How to Install Apache Spark for Windows

Published:15 November 2023 - 8 min. read

Michael Nguyen Tu Image

Michael Nguyen Tu

Read more tutorials by Michael Nguyen Tu!

In the ever-expanding realm of massive data, the need for tools that can efficiently handle and process vast datasets is more crucial than ever. If you wish to unlock the transformative power of data analysis, set up Apache Spark on your Windows machine and embark on a data exploration journey.

Throughout this tutorial, you’ll discover the ropes of installing Apache Spark on your Windows system, positioning yourself to conquer the fascinating world of data analysis.

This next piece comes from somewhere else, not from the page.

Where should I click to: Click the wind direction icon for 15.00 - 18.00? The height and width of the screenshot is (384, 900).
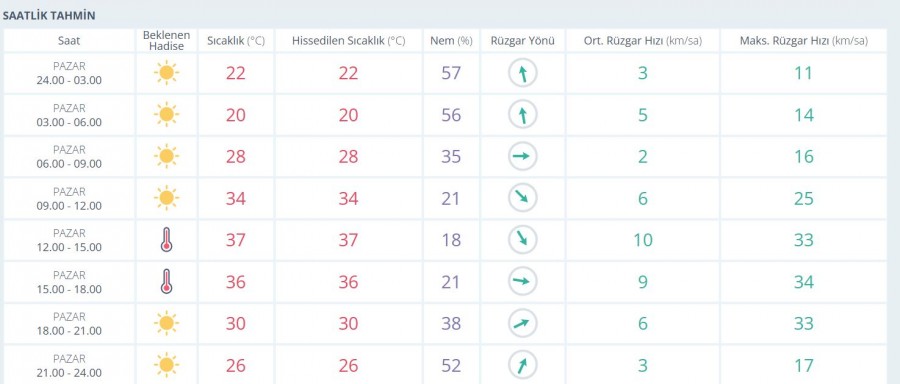[x=523, y=282]
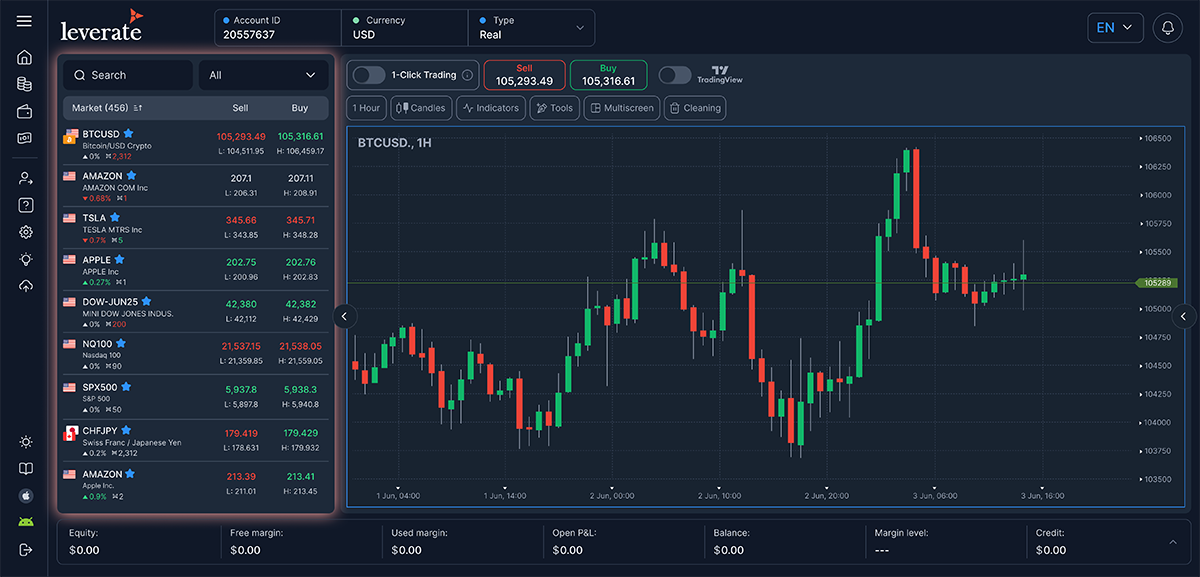This screenshot has height=577, width=1200.
Task: Open the hamburger menu
Action: [x=25, y=21]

Transform your Windows environment into a data processing powerhouse!

Prerequisites

Before diving into the installation process, ensure you have all the necessary prerequisites in place.

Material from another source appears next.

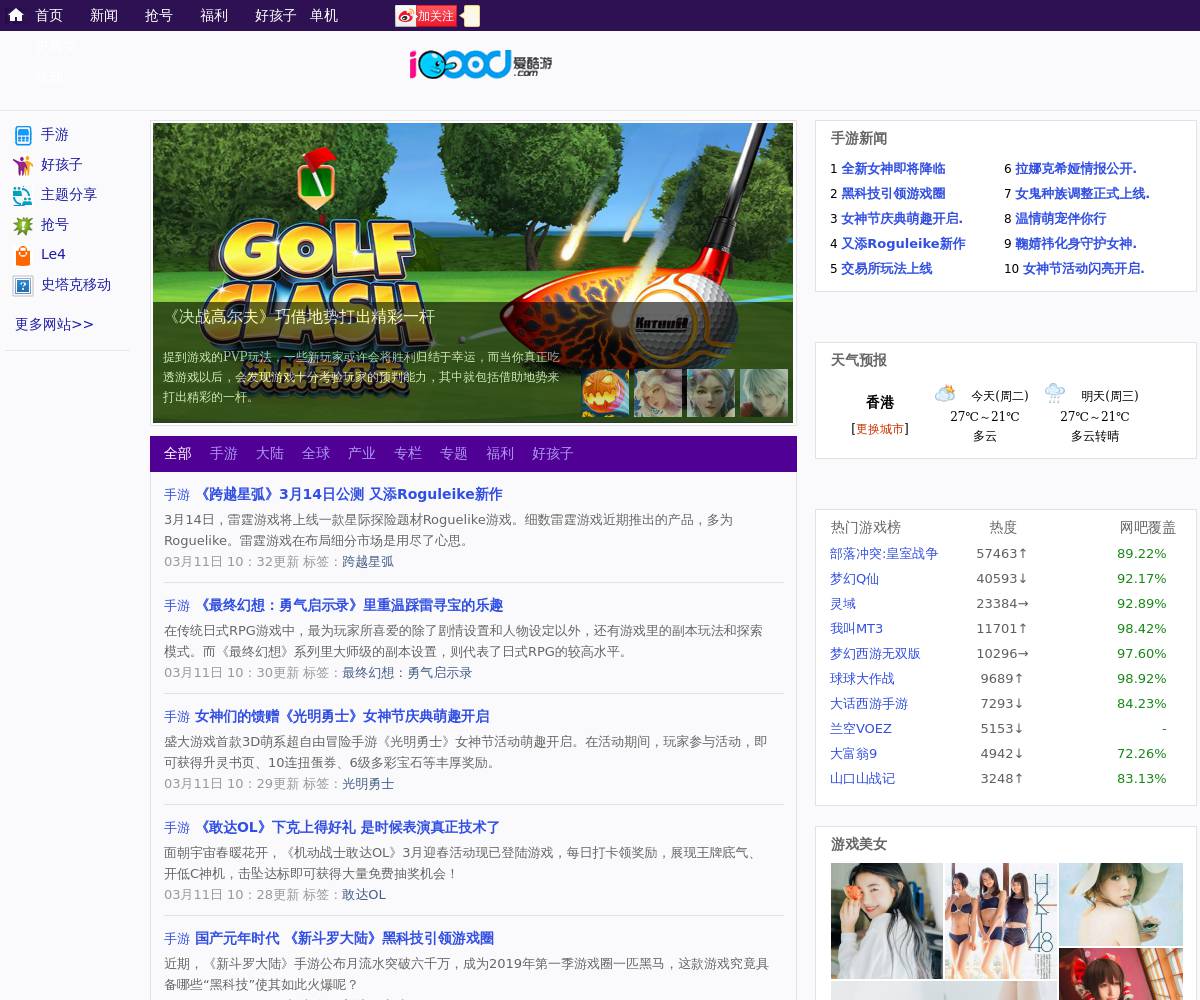
Task: Open 更换城市 to change weather city
Action: [879, 429]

  • A Windows 7 system or later – This tutorial uses Windows 10 Pro 22H2.
  • Java installed – This tutorial uses Java 1.8.0_391.

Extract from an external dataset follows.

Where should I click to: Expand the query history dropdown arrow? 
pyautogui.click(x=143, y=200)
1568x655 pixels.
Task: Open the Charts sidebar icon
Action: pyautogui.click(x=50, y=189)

Installing Python for Apache Spark on Windows

As you ensure your Windows environment is primed for the upcoming Apache Spark installation, one essential step stands before you — installing Python.

Python serves as the glue that enhances the interoperability and extensibility of Spark. From handling data manipulations to running Spark scripts, Python acts as a powerful catalyst.

To install Python for Apache Spark on Windows, follow these steps:

1. Open your favorite web browser, visit the official Python download page, and download the latest Python Installer. At this time of writing, the latest version is Python 3.12.0.

Downloading Python for Apache Spark on Windows
Downloading Python for Apache Spark on Windows

2. Once downloaded, double-click on the installer to begin the installation process.

3. On the Setup window, tick the Add python.exe to PATH option, and click Install Now.

Enabling this option adds Python to your PATH environment variable, which eases the management of Python packages via package managers like pip or anaconda. As a result, you can install and manage Python libraries without additional configuration.

Continuing with the Python installation
Continuing with the Python installation

4. Now, select the Disable path length limit option, and click Close to close the Setup wizard.

This option allows Python to use the “Long Paths” feature to access paths longer than the traditional MAX_PATH limit (260 characters) on Windows. This feature is beneficial as some of the packages used by Apache Spark exceed the MAX_PATH limit.

Disabling the path length limit and closing the installer
Disabling the path length limit and closing the installer

5. Lastly, open PowerShell and run the below commands to verify your Python installation.

pip--version
python --version
Checking the installed versions of the pip package manager and Python
Checking the installed versions of the pip package manager and Python

Downloading and Installing Apache Spark

With Python installed, you can now lay the foundation for dynamic capabilities to flourish in your Windows environment. Installing Apache Spark opens a world of possibilities where data-driven insights are at your fingertips.

To install Apache Spark on Windows, proceed with the following:

1. Visit the official Apache Spark download page in another web browser tab.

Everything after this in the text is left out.